- _TO-DO ITEM A_:
Translate this sentence from the forum thread on perimeter caulk into Spanish: "There should be no gaps around door jambs."

===== STUDY TEXT =====

# perimeter caulk



## boman47k (Oct 13, 2006)

Any of you guys ever use any kind of perimeter caulk when doing floating laminate flooring? I noticed the floor guy at a house I recently did work at had some. I assume hewas going to use it to fill in the gaps around the perimeter of the rooms he installed a floating floor in. I have been to ask this for a while now.

I wouldn't think this would be necessary if the floor was done right, not only along the walls, but at the doorways around the jams also.


----------



## Floorwizard (Sep 24, 2003)

it's cheap insurance.
should be done in kitchens and bath's but why not everywhere?


----------



## boman47k (Oct 13, 2006)

Even on 1/2 to maybe 3/4 gaps around the doorjams and along the walls where maybe shoemoulding might not cover it? Seems to me even if you got a "matchihng" color, there would still be a sheen difference. Or was that sarcasm? He had a jam saw, and I do not understand why the areas around the doorjams were gapped like they were. Or were you being sarcastic? :laughing:


----------



## jamestrd (Oct 26, 2008)

only place i ever used caulk in this type of installation was along bathroom saddles


----------



## Floorwizard (Sep 24, 2003)

> Even on 1/2 to maybe 3/4 gaps around the doorjams


There should be no gaps around door jambs. The jambs should be undercut with a jamb saw and slid under.
Only hope is to redo it, or fill in with color fill. But it may take a bunch of tubes. It will still be VERY visible.

===== EXERCISE INPUTS =====

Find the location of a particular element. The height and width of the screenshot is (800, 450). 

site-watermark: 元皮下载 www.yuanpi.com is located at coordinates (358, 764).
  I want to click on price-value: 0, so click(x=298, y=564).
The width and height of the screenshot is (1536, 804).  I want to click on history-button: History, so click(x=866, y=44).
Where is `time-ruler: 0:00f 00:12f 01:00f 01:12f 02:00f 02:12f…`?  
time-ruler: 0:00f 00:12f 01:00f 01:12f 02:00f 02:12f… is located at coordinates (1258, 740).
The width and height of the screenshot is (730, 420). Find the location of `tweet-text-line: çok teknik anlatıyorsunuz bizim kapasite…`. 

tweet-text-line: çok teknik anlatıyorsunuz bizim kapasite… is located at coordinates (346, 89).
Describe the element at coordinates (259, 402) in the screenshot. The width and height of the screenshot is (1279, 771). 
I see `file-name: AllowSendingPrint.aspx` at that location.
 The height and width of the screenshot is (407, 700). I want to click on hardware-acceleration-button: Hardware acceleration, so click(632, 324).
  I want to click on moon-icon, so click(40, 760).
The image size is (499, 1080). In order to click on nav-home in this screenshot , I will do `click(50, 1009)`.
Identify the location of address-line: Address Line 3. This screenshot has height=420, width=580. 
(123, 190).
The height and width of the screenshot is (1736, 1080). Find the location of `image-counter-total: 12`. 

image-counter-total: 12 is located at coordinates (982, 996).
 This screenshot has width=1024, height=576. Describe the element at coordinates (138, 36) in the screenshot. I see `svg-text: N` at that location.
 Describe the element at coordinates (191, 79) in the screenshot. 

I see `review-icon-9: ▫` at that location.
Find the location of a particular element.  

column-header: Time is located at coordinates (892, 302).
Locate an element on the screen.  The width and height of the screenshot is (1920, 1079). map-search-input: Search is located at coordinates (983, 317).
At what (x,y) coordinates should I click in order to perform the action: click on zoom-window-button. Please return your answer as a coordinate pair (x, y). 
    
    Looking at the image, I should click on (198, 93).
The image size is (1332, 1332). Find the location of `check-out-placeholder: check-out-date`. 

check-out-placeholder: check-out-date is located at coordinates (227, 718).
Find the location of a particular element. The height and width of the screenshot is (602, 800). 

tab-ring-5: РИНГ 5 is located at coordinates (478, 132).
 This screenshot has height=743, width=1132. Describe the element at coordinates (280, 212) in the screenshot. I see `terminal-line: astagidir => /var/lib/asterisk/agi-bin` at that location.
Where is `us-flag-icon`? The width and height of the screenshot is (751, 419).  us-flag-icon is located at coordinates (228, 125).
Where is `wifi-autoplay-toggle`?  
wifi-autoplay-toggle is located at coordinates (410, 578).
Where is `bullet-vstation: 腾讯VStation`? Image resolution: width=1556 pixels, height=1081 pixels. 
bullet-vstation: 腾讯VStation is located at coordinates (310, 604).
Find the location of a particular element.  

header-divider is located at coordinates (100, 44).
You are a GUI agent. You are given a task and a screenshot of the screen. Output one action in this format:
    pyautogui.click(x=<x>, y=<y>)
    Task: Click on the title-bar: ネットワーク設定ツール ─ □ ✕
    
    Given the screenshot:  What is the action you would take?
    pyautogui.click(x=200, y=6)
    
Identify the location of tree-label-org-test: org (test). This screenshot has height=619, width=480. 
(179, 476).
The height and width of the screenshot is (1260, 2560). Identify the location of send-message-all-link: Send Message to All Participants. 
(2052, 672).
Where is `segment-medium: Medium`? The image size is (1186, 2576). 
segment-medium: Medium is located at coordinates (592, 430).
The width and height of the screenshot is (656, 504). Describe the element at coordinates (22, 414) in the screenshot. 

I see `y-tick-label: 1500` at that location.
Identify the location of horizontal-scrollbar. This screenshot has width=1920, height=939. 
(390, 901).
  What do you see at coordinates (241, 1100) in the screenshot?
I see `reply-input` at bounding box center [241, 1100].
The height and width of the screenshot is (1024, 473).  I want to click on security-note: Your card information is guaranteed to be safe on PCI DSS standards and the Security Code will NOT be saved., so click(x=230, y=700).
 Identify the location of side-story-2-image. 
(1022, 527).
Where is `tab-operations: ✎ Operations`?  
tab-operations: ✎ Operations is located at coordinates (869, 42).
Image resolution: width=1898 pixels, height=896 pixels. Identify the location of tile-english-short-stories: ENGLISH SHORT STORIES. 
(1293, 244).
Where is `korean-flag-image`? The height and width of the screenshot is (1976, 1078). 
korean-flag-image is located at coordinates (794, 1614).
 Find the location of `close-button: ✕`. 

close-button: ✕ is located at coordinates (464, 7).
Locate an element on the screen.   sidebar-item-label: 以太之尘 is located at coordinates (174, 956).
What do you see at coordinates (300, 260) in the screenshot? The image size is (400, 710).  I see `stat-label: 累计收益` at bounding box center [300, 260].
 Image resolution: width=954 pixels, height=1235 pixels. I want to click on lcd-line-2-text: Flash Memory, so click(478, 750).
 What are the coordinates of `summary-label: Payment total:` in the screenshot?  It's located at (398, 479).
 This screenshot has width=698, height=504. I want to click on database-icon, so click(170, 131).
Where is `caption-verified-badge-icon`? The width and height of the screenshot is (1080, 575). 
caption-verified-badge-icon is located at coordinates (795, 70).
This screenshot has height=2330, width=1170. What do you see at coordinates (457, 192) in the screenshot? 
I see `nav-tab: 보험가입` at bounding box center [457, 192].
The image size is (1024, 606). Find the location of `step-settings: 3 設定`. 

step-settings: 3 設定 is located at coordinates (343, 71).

=====

- _TO-DO ITEM B_:
Rescale the stored records from the line containing "The image size is (499, 1080)." down to the line containing "(123, 190).", both included, writing out only those lines again in full with their requests. Multiply every coordinate in the answers by 2.1 and round to whole numbers, halves up.

- _EXERCISE RESULT A_:
No debería haber huecos alrededor de los marcos de las puertas.

- _EXERCISE RESULT B_:
The image size is (499, 1080). In order to click on nav-home in this screenshot , I will do `click(105, 2119)`.
Identify the location of address-line: Address Line 3. This screenshot has height=420, width=580. 
(258, 399).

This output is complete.